Peter Bach, director of the Center for Health Policy and Outcomes at Memorial Sloan Kettering Cancer Center, told Kaiser Health News, “This is a 2020 thing.”

For example, just prior to declaring she was going to run for president, Senator Elizabeth Warren (D-MA), proposed The Affordable Drug Manufacturing Act, which would allow HHS to manufacture or contract out the manufacture of generic drugs.

A recent Politico-Harvard poll indicated that 90 percent of Democrats and 82 percent of Republicans “say taking action to lower prescription medicine prices is extremely important, ranking as the top issue for both parties.”

And with the Democrats taking control of the House of Representatives, Rachel Sachs, an associate law professor at Washington University in St. Louis, who tracks drug-pricing laws, told Kaiser Health News, “Democrats feel as if they’re really able to experiment.”

It’s difficult to say what, if anything, major will happen, though, particularly with a White House mired in scandals and investigations. Some of the legislative ideas being discussed include:

  • Warren’s bid for government control of generic drugs.
  • Medicare negotiating drug prices.
  • Legislation from Sen. Bernie Sanders (I-VT) and Rep. Ro Khanna (D-CA) that would require companies to have a U.S. drug price cap no higher than the median of what’s charged in Germany, Japan, France, the UK and Canada.
  • Penalize companies that raise drug prices more than 30 percent in five years.
  • Allow patients to import drugs from abroad.
  • Crack down on so-called “pay-for-delay” practices where branded drugmakers pay off generic companies to delay bringing a competing drug to market.

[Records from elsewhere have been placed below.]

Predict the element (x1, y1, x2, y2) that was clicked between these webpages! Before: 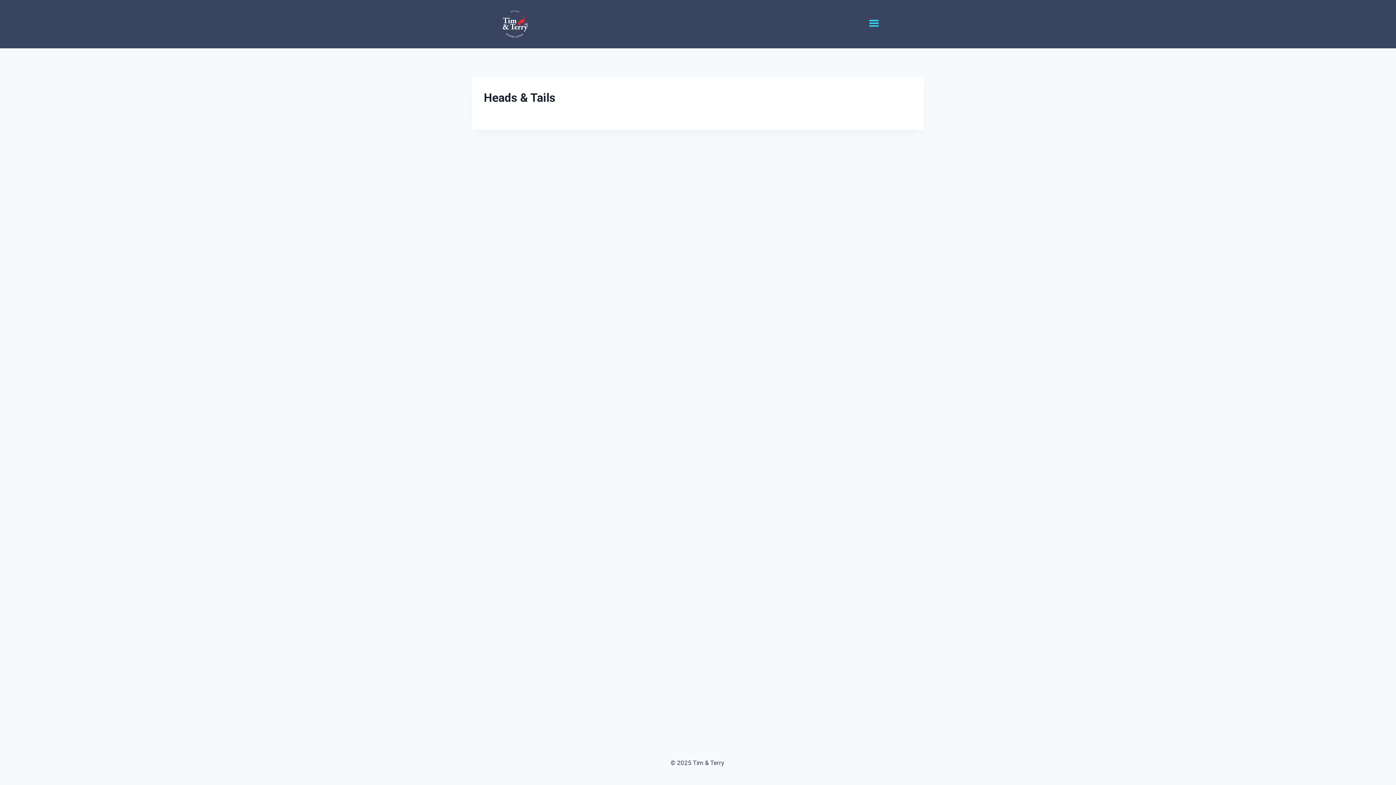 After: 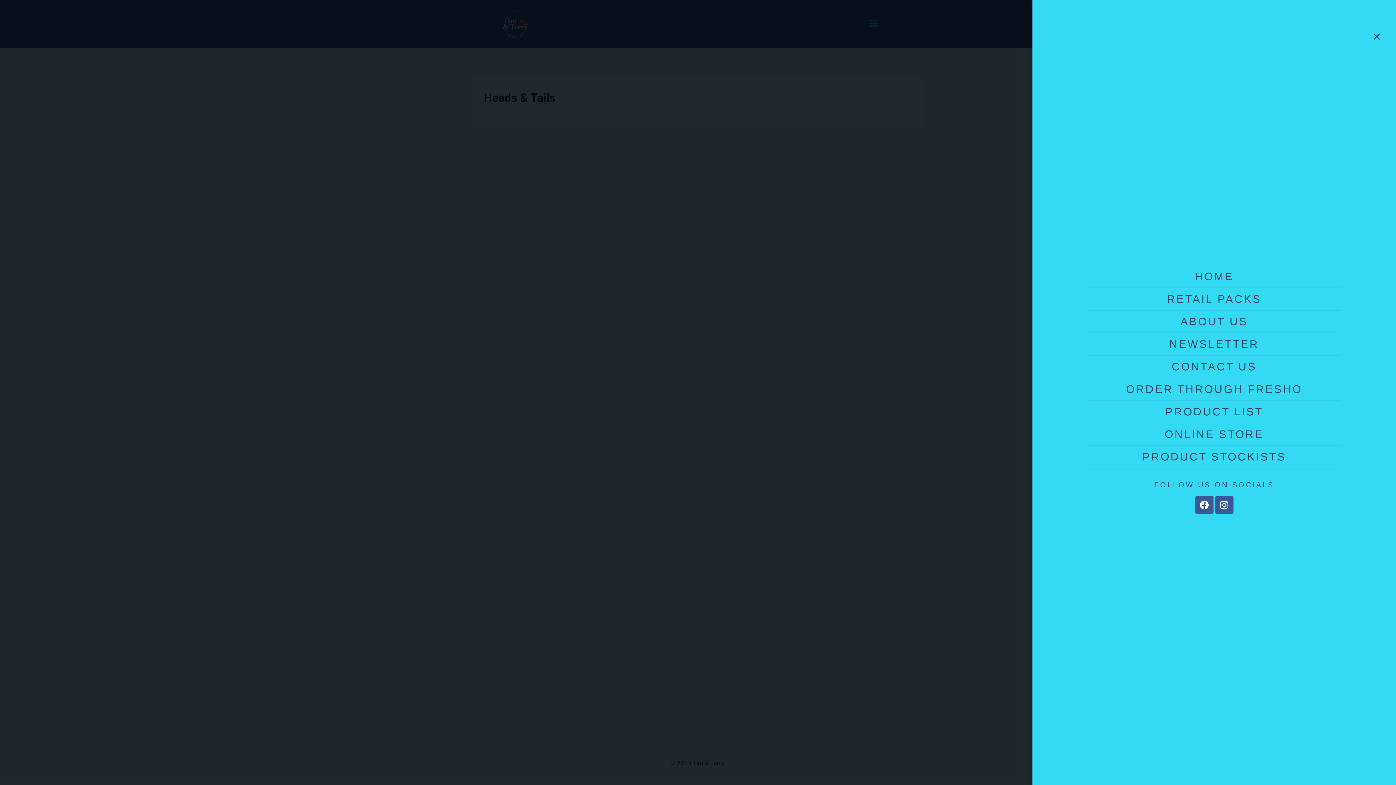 Action: bbox: (846, 44, 901, 51)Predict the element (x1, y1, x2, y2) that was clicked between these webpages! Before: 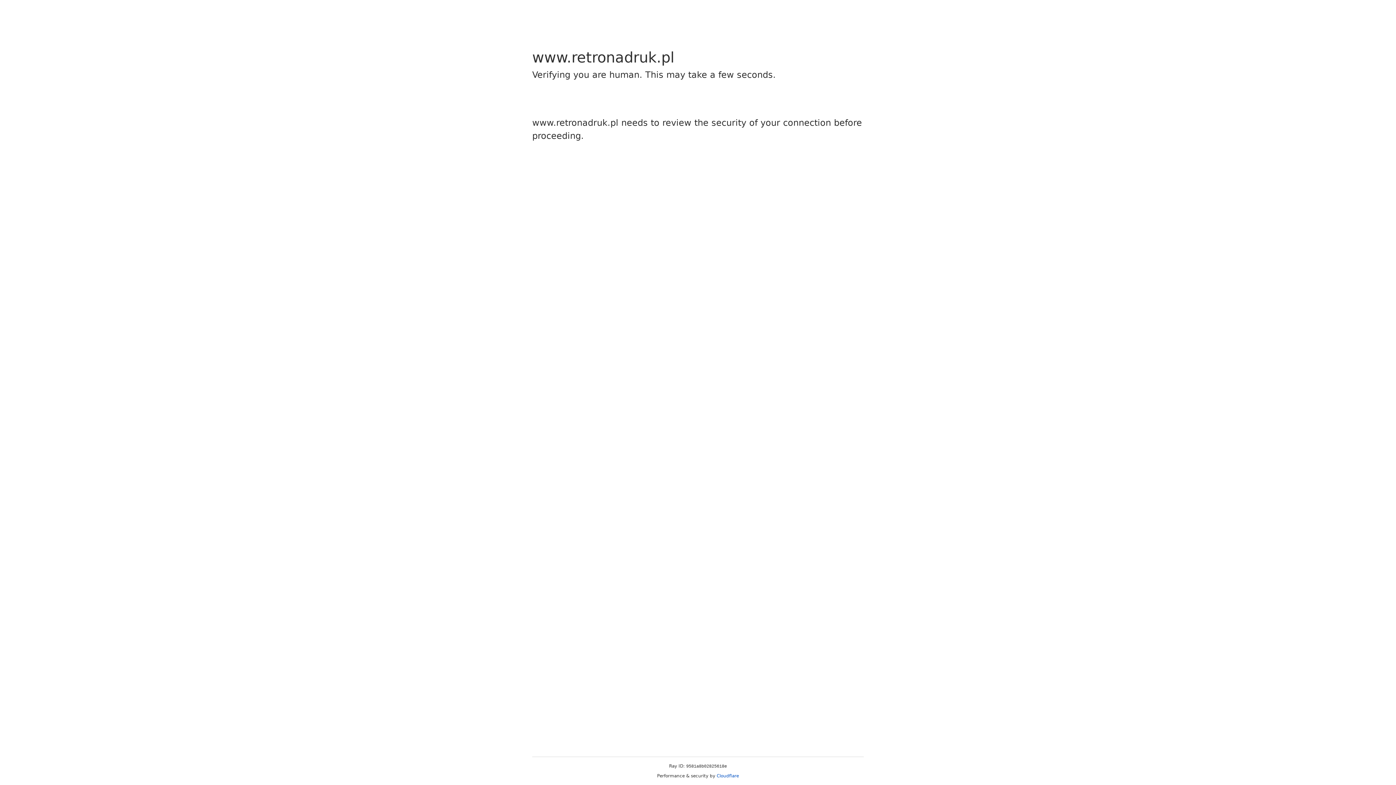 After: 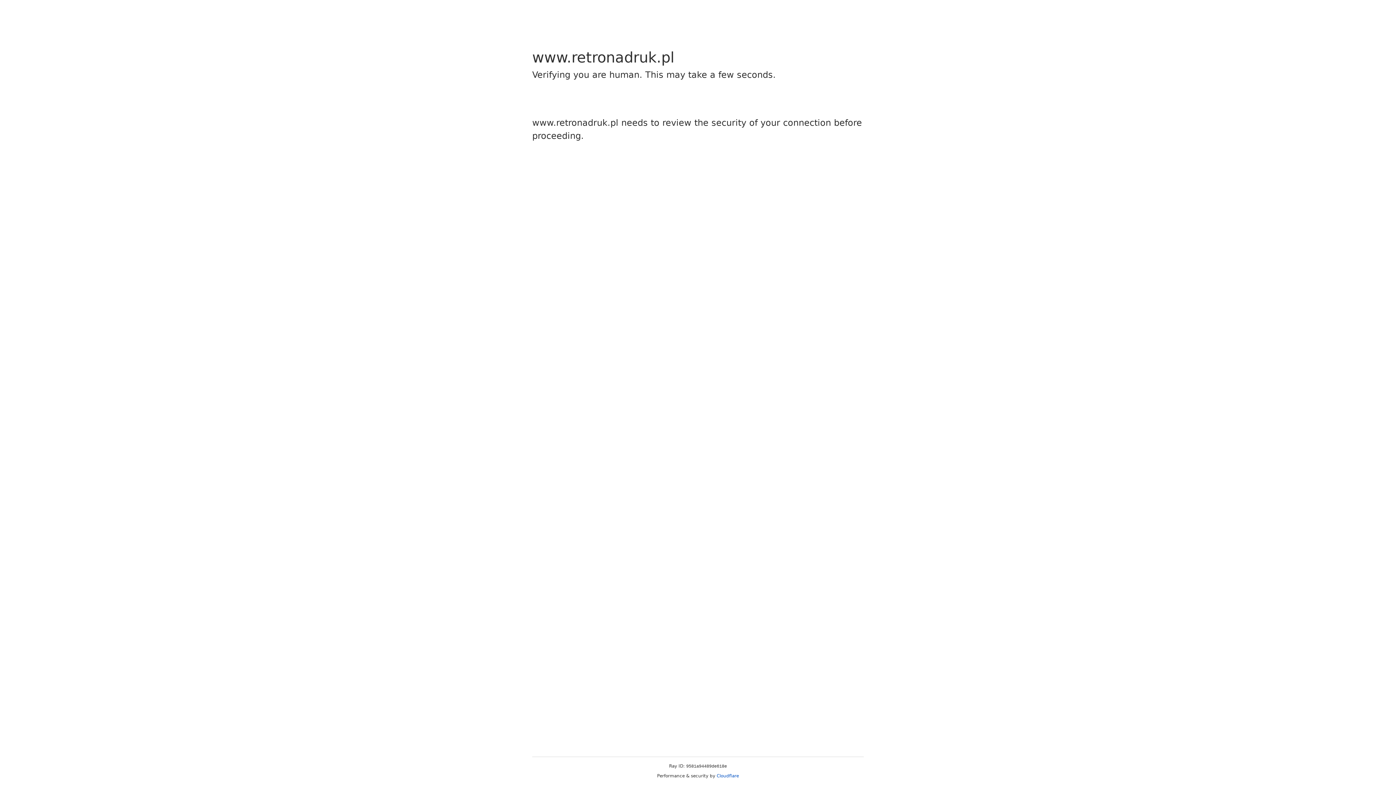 Action: bbox: (716, 773, 739, 778) label: CloudflarePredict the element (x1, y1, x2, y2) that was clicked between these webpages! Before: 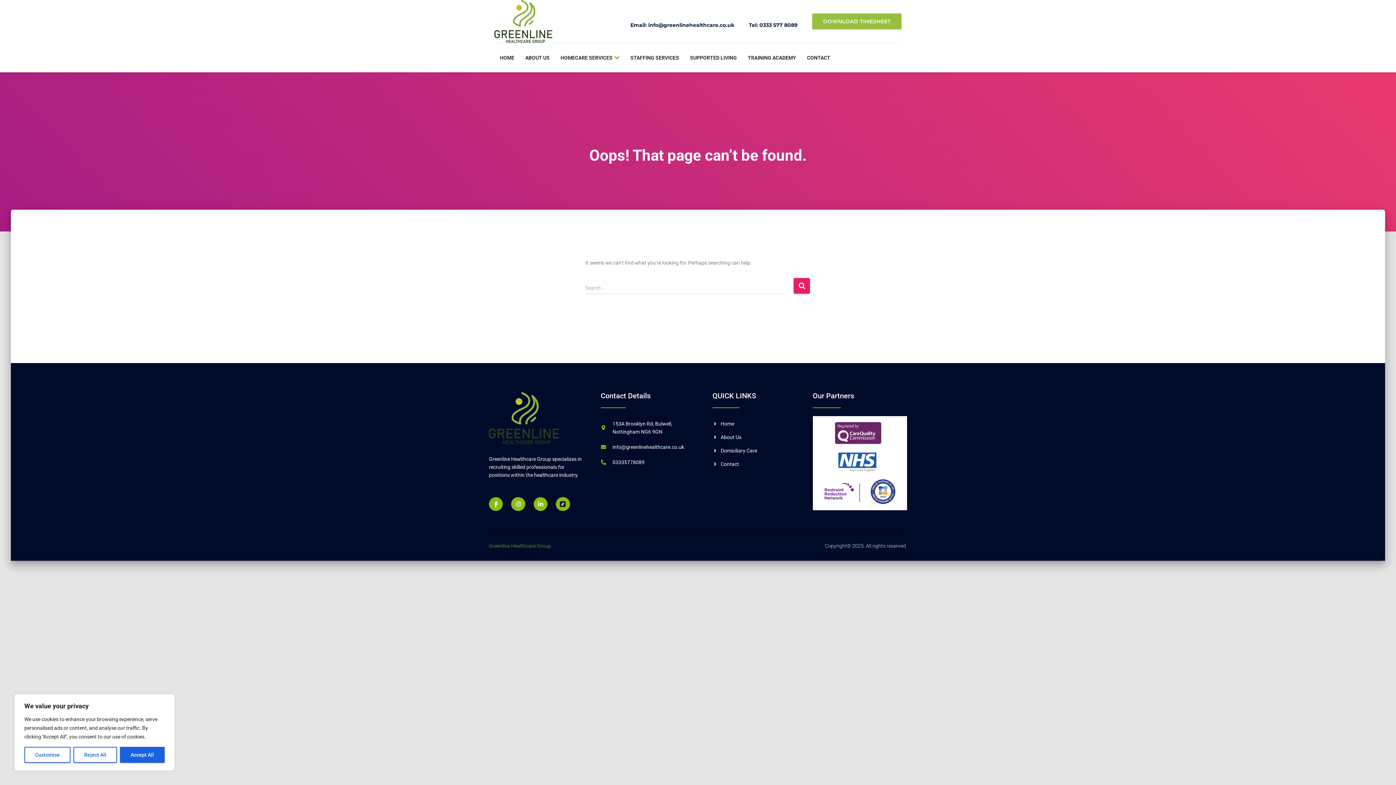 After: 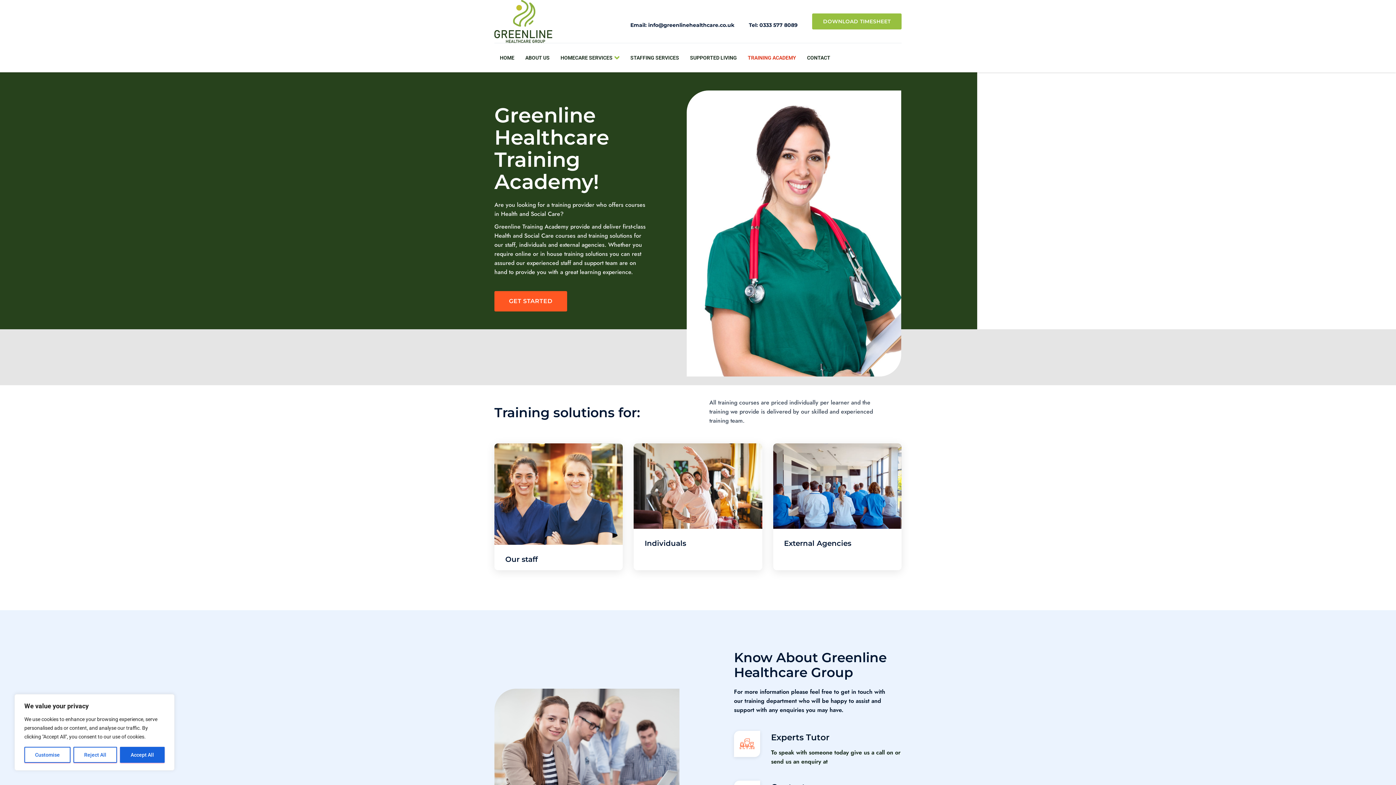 Action: bbox: (742, 43, 801, 72) label: TRAINING ACADEMYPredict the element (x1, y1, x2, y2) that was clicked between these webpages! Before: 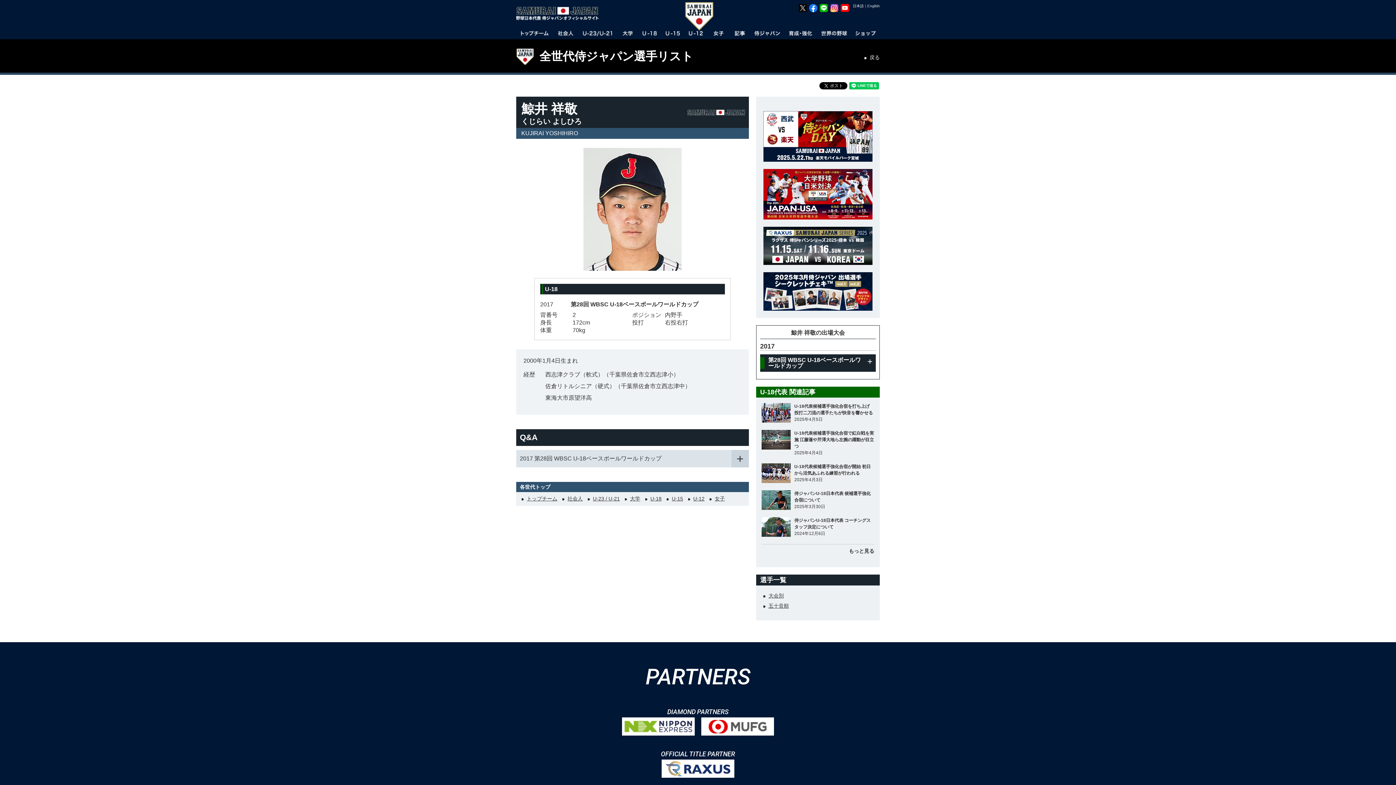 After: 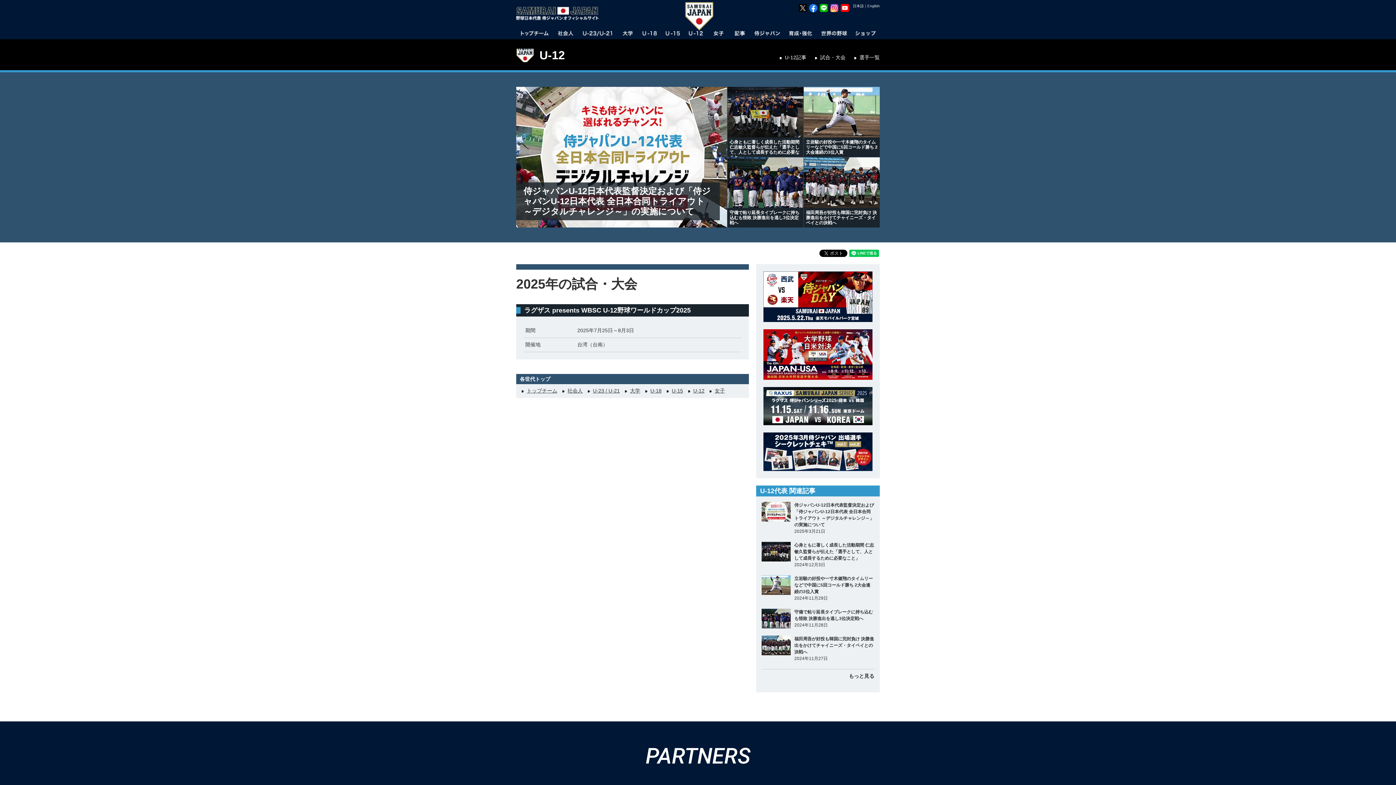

“Everything is up in the air and anything is possible,” Walid Gellad, co-director of the Center for Pharmaceutical Policy and Prescribing at the University of Pittsburgh, told Kaiser Health News. “There are things that can happen that maybe weren’t going to happen before.”

Or perhaps not. Drug pricing policy is a political bouncing ball, but while politicians chatter and propose bills, drug prices continue upwards. In 2018, the Pharmaceutical Research and Manufacturers of America (PhRMA) spent a record $27.5 million in lobbying Congress.

And as former Sen. Kaufman notes, “Your guess is as good as mine about what will actually happen. But we can hope, and lowering drug prices would at least be a sign that even now our government can do something positive for all of us.”